所有患儿术后未出现治疗相关并发症。治疗后8例患儿随访期间(12~38个月)预后良好。
3.1儿童肝移植术后PVS介入治疗的意义 目前,肝移植已成为儿童终末期肝病的首选治疗方法。肝移植重建血管的通畅可保证肝脏的有效灌注和排泄,是保证肝移植成功的主要因素之一。PVS是儿童肝移植术后的主要并发症,发生率为2%~14%[4-7]。若不及时治疗,肝移植术后门静脉吻合口狭窄的危害极大,可导致门静脉高压症、静脉曲张破裂出血,甚至出现肝功能衰竭而危及患儿生命[4]。因此对于儿童肝移植术后PVS应早发现、早治疗。
与成人肝移植相比,儿童门静脉直径较小,受体与供体间门静脉直径差异较大,对吻合技术要求更高,因此儿童肝移植术后门静脉并发症发生率高于成人。肝移植受体术前存在门静脉病变,或原发病为先天性胆道闭锁,是移植术后PVS的重要因素[8-11]。
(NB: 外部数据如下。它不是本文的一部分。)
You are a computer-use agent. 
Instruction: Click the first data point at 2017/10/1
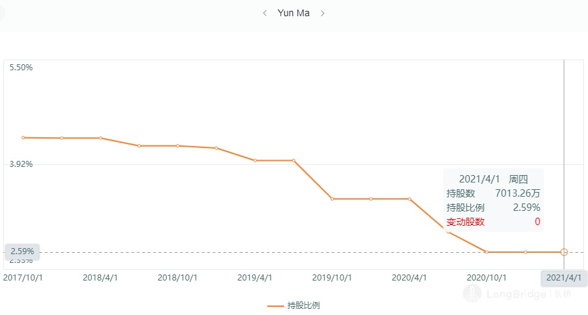23,137
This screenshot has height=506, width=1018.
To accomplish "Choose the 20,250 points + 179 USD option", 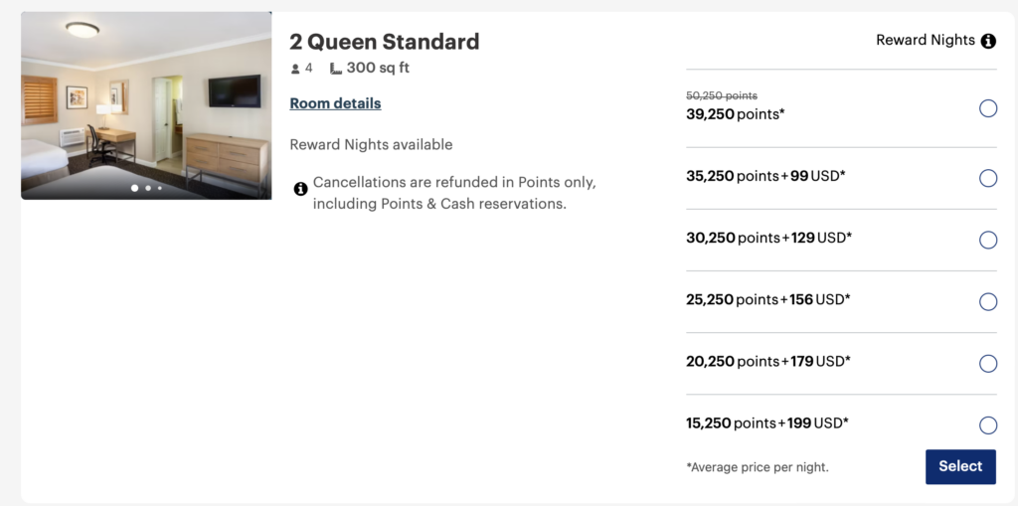I will (988, 363).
本组患儿PVS发生率为5.06%(8/158),2例患儿肝移植术前门静脉条件欠佳,1例患儿因肝移植术后1天多普勒超声发现门静脉血栓,后行外科手术重建,重新修整门静脉血管后使用尸体肝血管搭桥,于肝移植术后6个月发生PVS。1例患儿肝移植术中发现门静脉分流,修整门静脉血管后,使用尸体肝血管搭桥,移植术后3个月发生PVS。
3.2儿童肝移植术后PVS治疗方法的选择 治疗儿童肝移植术后PVS的方法主要有:①外科手术重建或门体分流行离断术[8-9],但术后肝门周围组织纤维化、移植周围瘢痕组织和所涉及静脉结构长度限制,可增加手术治疗难度,因此外科手术风险较大[11]。②再次肝移植,由于充血移植肝体积显著增大,以及需要在更接近头侧离断受体门静脉以重新进行门静脉吻合,使再次肝移植复杂程度增加,且目前供体资源匮乏,延误患儿治疗时机,造成不良后果[12]。③血管腔内介入治疗,包括球囊血管成形术或植入可扩张球囊支架,由于前者微创、并发症发生率低、手术成功率高和恢复快等优点,已成为肝移植术后并发症的首选治疗方法。
3.3血管腔内治疗PVS的疗效 本组患儿技术成功率66.67%,首次治疗临床成功率62.50%,提示血管腔内成形术扩张治疗PVS安全、有效。Yabuta等[4]对接受血管腔内介入治疗的儿童肝移植术后PVS进行单中心短期临床疗效评估,其对43例儿童肝移植术后PVS患儿进行介入治疗,技术成功率97.6%(42/43),临床成功率为86.0%(37/43);但因病例间隔时间较长,该报道较难保持技术的一致性。王浩等[11]分析了5例肝移植术后PVS患儿,均使用一次球囊扩张治疗成功,临床技术成功率和首次治疗成功率均为100%,术后随访门静脉通畅。目前,对多数PVS患者使用血管腔内成形术,首次技术成功率为66.7%~100%。本组患儿技术成功率与既往研究[4,11]相似,首次治疗临床成功率有所差异,原因有:本组8例患儿,其中7例术后均存在严重的PVS,跨狭窄段压力>5 mmHg,重症患儿较多,与Yabuta等[4]的研究不同;本组8例患儿移植时中位年龄仅9个月,与王浩等[11]的5例患儿移植时中位年龄为2岁10个月相比较,年龄更小。以上因素均可影响首次临床成功率。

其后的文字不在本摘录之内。